[Lines of data]
>> start

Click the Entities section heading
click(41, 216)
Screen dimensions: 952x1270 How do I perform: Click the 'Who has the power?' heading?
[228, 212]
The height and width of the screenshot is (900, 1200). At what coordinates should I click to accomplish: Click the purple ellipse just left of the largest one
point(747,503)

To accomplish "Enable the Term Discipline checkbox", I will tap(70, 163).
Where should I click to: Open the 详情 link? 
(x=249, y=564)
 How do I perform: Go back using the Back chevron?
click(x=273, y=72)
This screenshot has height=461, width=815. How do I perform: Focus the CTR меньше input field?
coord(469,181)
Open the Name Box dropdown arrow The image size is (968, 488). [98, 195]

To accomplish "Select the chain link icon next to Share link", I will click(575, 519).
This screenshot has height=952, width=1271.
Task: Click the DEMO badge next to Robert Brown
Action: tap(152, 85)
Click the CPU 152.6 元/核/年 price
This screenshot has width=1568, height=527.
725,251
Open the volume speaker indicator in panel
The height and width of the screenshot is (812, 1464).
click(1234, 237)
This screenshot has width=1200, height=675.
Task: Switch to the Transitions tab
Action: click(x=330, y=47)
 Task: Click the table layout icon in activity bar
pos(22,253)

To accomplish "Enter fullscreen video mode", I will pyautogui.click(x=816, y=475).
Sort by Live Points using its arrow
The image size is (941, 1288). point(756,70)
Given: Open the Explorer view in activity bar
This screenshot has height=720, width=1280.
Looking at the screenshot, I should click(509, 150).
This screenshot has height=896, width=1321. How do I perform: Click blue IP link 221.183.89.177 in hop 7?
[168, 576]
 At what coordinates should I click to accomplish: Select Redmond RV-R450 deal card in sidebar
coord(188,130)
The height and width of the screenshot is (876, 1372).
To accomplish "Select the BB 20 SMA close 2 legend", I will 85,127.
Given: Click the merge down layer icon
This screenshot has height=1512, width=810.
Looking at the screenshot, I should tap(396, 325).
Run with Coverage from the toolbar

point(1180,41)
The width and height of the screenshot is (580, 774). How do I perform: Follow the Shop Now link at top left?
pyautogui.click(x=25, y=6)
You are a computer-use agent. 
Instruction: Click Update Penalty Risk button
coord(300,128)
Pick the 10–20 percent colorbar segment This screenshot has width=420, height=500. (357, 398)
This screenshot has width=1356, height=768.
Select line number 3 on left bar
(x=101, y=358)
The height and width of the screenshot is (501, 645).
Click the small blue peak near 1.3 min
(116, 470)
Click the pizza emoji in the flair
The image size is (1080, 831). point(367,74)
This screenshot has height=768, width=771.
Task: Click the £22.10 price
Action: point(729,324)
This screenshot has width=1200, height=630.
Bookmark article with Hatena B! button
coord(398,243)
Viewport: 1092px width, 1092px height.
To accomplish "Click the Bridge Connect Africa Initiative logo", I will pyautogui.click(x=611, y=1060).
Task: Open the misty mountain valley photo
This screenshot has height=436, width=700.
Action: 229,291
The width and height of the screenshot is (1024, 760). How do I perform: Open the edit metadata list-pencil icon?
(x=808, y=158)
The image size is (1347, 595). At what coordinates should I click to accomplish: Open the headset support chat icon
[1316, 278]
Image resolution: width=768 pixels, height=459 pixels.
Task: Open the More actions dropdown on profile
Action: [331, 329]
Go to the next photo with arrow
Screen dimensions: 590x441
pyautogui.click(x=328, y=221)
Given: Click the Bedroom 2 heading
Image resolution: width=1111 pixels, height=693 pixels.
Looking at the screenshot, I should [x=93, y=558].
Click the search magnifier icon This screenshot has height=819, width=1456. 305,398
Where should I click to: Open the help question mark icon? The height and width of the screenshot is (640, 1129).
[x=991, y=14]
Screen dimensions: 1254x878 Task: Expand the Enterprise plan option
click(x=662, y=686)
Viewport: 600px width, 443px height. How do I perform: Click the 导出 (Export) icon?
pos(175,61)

>> end

Reproduce every line of the records above verbatim.

SOLUTION FOR THIS PROBLEM →
Click the Entities section heading
click(41, 216)
Screen dimensions: 952x1270 How do I perform: Click the 'Who has the power?' heading?
[228, 212]
The height and width of the screenshot is (900, 1200). At what coordinates should I click to accomplish: Click the purple ellipse just left of the largest one
point(747,503)

To accomplish "Enable the Term Discipline checkbox", I will tap(70, 163).
Where should I click to: Open the 详情 link? 
(x=249, y=564)
 How do I perform: Go back using the Back chevron?
click(x=273, y=72)
This screenshot has height=461, width=815. How do I perform: Focus the CTR меньше input field?
coord(469,181)
Open the Name Box dropdown arrow The image size is (968, 488). [98, 195]

To accomplish "Select the chain link icon next to Share link", I will click(575, 519).
This screenshot has height=952, width=1271.
Task: Click the DEMO badge next to Robert Brown
Action: tap(152, 85)
Click the CPU 152.6 元/核/年 price
This screenshot has width=1568, height=527.
725,251
Open the volume speaker indicator in panel
The height and width of the screenshot is (812, 1464).
click(1234, 237)
This screenshot has width=1200, height=675.
Task: Switch to the Transitions tab
Action: click(x=330, y=47)
 Task: Click the table layout icon in activity bar
pos(22,253)

To accomplish "Enter fullscreen video mode", I will pyautogui.click(x=816, y=475).
Sort by Live Points using its arrow
The image size is (941, 1288). point(756,70)
Given: Open the Explorer view in activity bar
This screenshot has height=720, width=1280.
Looking at the screenshot, I should click(509, 150).
This screenshot has height=896, width=1321. How do I perform: Click blue IP link 221.183.89.177 in hop 7?
[168, 576]
 At what coordinates should I click to accomplish: Select Redmond RV-R450 deal card in sidebar
coord(188,130)
The height and width of the screenshot is (876, 1372).
To accomplish "Select the BB 20 SMA close 2 legend", I will 85,127.
Given: Click the merge down layer icon
This screenshot has height=1512, width=810.
Looking at the screenshot, I should tap(396, 325).
Run with Coverage from the toolbar

point(1180,41)
The width and height of the screenshot is (580, 774). How do I perform: Follow the Shop Now link at top left?
pyautogui.click(x=25, y=6)
You are a computer-use agent. 
Instruction: Click Update Penalty Risk button
coord(300,128)
Pick the 10–20 percent colorbar segment This screenshot has width=420, height=500. (357, 398)
This screenshot has width=1356, height=768.
Select line number 3 on left bar
(x=101, y=358)
The height and width of the screenshot is (501, 645).
Click the small blue peak near 1.3 min
(116, 470)
Click the pizza emoji in the flair
The image size is (1080, 831). point(367,74)
This screenshot has height=768, width=771.
Task: Click the £22.10 price
Action: point(729,324)
This screenshot has width=1200, height=630.
Bookmark article with Hatena B! button
coord(398,243)
Viewport: 1092px width, 1092px height.
To accomplish "Click the Bridge Connect Africa Initiative logo", I will pyautogui.click(x=611, y=1060).
Task: Open the misty mountain valley photo
This screenshot has height=436, width=700.
Action: 229,291
The width and height of the screenshot is (1024, 760). How do I perform: Open the edit metadata list-pencil icon?
(x=808, y=158)
The image size is (1347, 595). At what coordinates should I click to accomplish: Open the headset support chat icon
[1316, 278]
Image resolution: width=768 pixels, height=459 pixels.
Task: Open the More actions dropdown on profile
Action: [331, 329]
Go to the next photo with arrow
Screen dimensions: 590x441
pyautogui.click(x=328, y=221)
Given: Click the Bedroom 2 heading
Image resolution: width=1111 pixels, height=693 pixels.
Looking at the screenshot, I should [x=93, y=558].
Click the search magnifier icon This screenshot has height=819, width=1456. 305,398
Where should I click to: Open the help question mark icon? The height and width of the screenshot is (640, 1129).
[x=991, y=14]
Screen dimensions: 1254x878 Task: Expand the Enterprise plan option
click(x=662, y=686)
Viewport: 600px width, 443px height. How do I perform: Click the 导出 (Export) icon?
pos(175,61)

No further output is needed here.